PROBLEM DETAILS
Translate this sentence from the passage on task-parameterized DMP into Spanish: "All demonstrations are linearly resampled to have an equal number of samples."

3 Task-parameterized DMP

The DMP parameters can be separated into two types: (1) the shape parameters \(\omega _i\) associated with the basis functions and (2) the DMP meta parameters which are all parameters other than the shape parameters, i.e., \(\tau ,g,K,\), etc. DMP presented in Sect. 2 does not consider external parameters \(\varvec{\mathcal {T}}\), which are referred to as task parameters in this work (e.g., the trash position in Fig. 1). Also the only input to a DMP is the clock signal. In the task-parameterized DMP (TP-DMP), we firstly want to learn from multiple demonstrations executed for different task parameters. Secondly for adapting the motion to a new task, the task parameters should also be passed as an input along with the clock signal. Following are the preprocessing steps that we consider in our TP-DMP framework:

1. 1.

   Since a common clock (canonical system) drive all DMPs, we assign a common time duration to all demonstrations.

2. 2.

   All demonstrations are linearly resampled to have an equal number of samples. A sample inbetween two data points is created by linear interpolation of the neighboring data points.

3.1 TP-DMP learning using mixture of GMMs

We consider learning as a density estimation problem where we want to learn the joint distribution of \((s,\varvec{\mathcal {T}},\mathcal {F})\). Learning a single GMM over all demonstrations encoding \((s,\varvec{\mathcal {T}},\mathcal {F})\) can suffer from curse of dimensionality in higher-dimensional space. That is why we learn a separate GMM for each demonstration in lower-dimensional space, i.e., \((s,\mathcal {F})\), by first creating the data sets as in Eq. (2) and then applying EM as mentioned in Sect. 2.2.

GIVEN INFORMATION
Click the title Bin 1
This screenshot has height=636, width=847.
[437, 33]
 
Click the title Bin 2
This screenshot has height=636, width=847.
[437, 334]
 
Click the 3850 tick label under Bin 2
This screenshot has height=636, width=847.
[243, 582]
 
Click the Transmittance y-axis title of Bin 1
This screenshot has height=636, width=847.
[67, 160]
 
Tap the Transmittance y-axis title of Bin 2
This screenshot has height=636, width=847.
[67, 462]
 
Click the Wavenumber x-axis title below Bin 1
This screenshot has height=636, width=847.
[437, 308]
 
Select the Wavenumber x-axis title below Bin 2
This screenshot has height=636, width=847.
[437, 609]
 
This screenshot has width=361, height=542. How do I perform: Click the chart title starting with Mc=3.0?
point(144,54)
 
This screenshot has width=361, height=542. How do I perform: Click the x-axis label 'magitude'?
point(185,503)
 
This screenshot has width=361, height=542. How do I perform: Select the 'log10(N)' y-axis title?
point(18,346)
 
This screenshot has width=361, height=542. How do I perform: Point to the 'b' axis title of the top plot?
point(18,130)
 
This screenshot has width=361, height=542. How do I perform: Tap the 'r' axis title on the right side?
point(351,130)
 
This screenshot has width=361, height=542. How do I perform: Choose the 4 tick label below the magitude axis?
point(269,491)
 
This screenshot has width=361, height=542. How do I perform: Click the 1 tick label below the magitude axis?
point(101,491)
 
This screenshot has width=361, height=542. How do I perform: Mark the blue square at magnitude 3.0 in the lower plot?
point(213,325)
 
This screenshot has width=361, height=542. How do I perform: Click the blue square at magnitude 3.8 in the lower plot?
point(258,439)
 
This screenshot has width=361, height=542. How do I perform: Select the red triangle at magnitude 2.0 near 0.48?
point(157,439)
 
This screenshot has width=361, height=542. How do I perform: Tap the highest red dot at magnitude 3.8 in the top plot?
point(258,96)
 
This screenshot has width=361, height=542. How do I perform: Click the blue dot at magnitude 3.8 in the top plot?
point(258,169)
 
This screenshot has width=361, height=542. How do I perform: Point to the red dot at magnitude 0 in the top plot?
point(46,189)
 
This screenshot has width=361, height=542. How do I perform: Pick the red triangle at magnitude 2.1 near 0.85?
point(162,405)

RESULT OF THE EXERCISE
Todas las demostraciones se remuestrean linealmente para que tengan el mismo número de muestras.